Modernity was naif in most ways, particularly when it came to the paradoxes of lifeforms.
It had a simplistic hierarchy of size and complexity - and could never stop from conflating the two.
Ever bigger and bigger hydro dams and cannons and skyscrapers and battleships and on and on could always be trusted to get Modernist Man's juices flowing.
But inside a bacteria's tiny genome are packed a surprisingly large number of highly varied genes.
They don't program , for example, for 40 pounds of relatively undifferentiated muscle like you might see on the average male human.
Yes, its big, its butch, its bulky but frankly its like knitting : knot one purl one, knit one ,purl two - for billions of iterations.
By contrast each of a bacteria's hundreds of gene complexes can hide a completely different form of metabolism - those guys can eat a surprisingly wide variety of food stocks - thing that frankly we don't see as food.

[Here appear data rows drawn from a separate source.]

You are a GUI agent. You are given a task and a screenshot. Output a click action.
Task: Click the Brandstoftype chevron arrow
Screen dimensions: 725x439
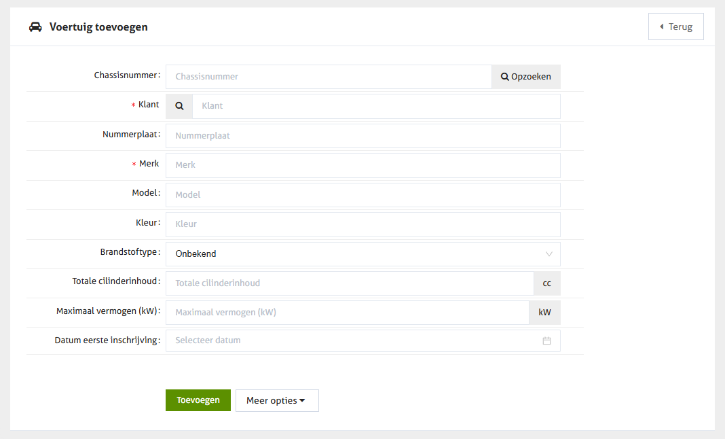pyautogui.click(x=549, y=254)
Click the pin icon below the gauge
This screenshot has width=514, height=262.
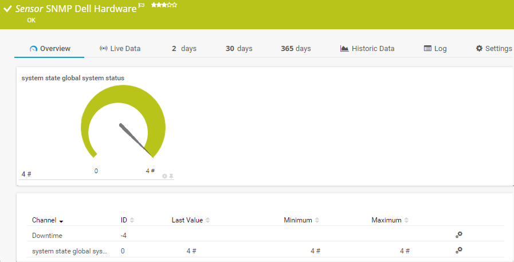click(x=171, y=176)

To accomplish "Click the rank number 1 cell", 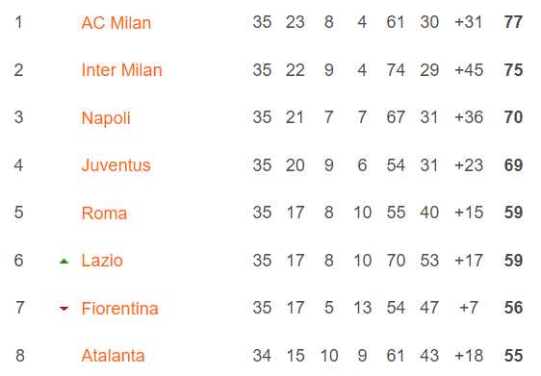I will (18, 22).
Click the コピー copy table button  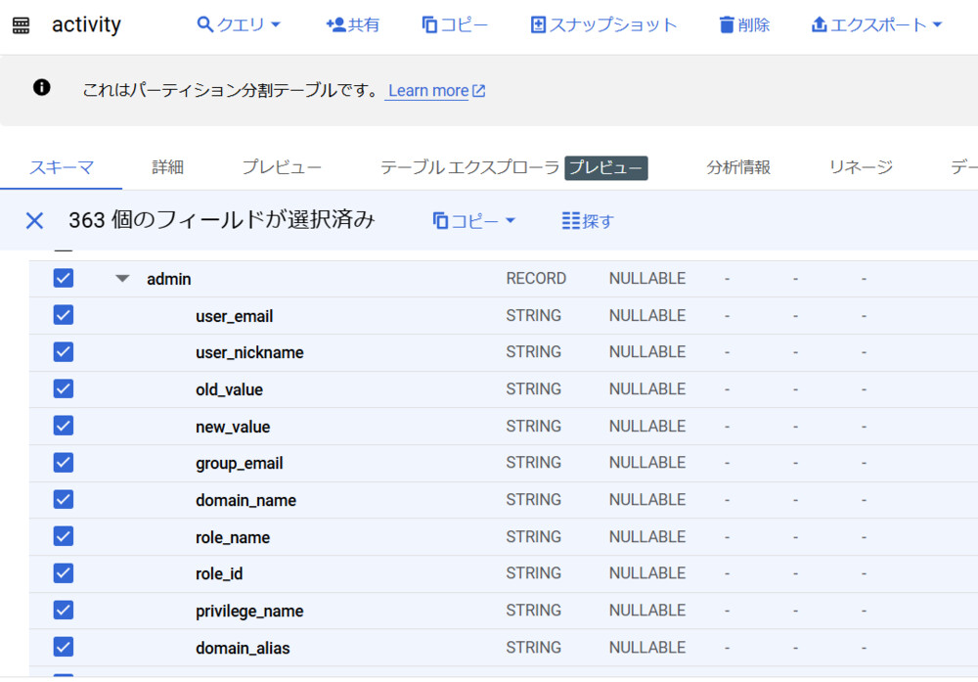pyautogui.click(x=455, y=24)
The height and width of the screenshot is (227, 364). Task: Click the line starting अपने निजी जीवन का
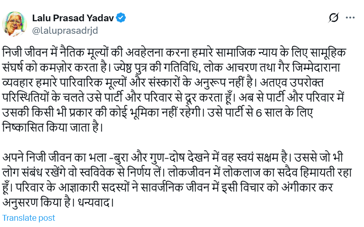173,157
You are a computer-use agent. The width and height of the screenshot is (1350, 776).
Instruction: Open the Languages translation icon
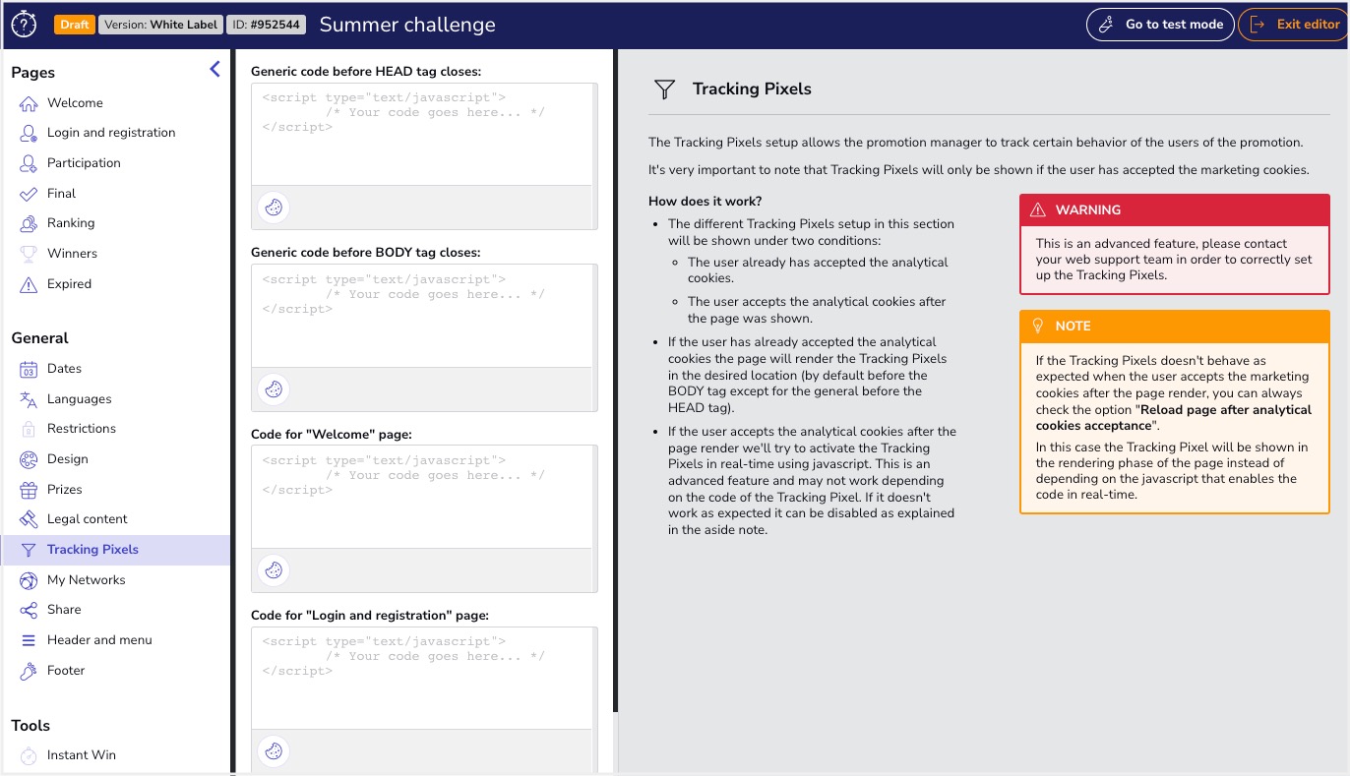click(x=29, y=399)
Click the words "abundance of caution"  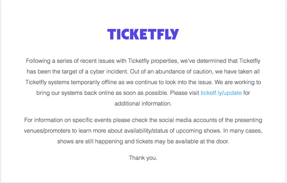[184, 71]
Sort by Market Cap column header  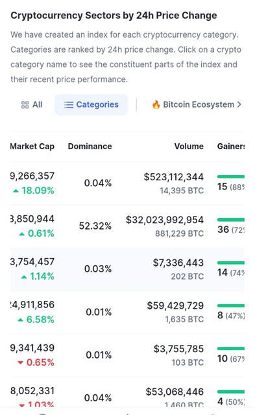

That is why they have hung on on Earth for four billion years through extreme heat and cold, or poison gases and resource famines ; surviving millions of years of droughts and ice ages in deep sleep only to emerge alive and ready to rock and roll.
But us ?
Yes we're big.
Big like dinosaurs and all the other extinct mega fauna - and just about as vulnerable to even minor changes in our feeding regimes.
In our post-modern AGE OF COMMENSALITY we are beginning to accept that Life's tiniest beings have much hidden complexity under the hood that we are only just beginning to learn about.
Bring back the Dr Martin Henry Dawson from 1927 into the research labs of today and he'd hit the ground running - nothing we have uncovered in 85 years since would really throw him for a loop.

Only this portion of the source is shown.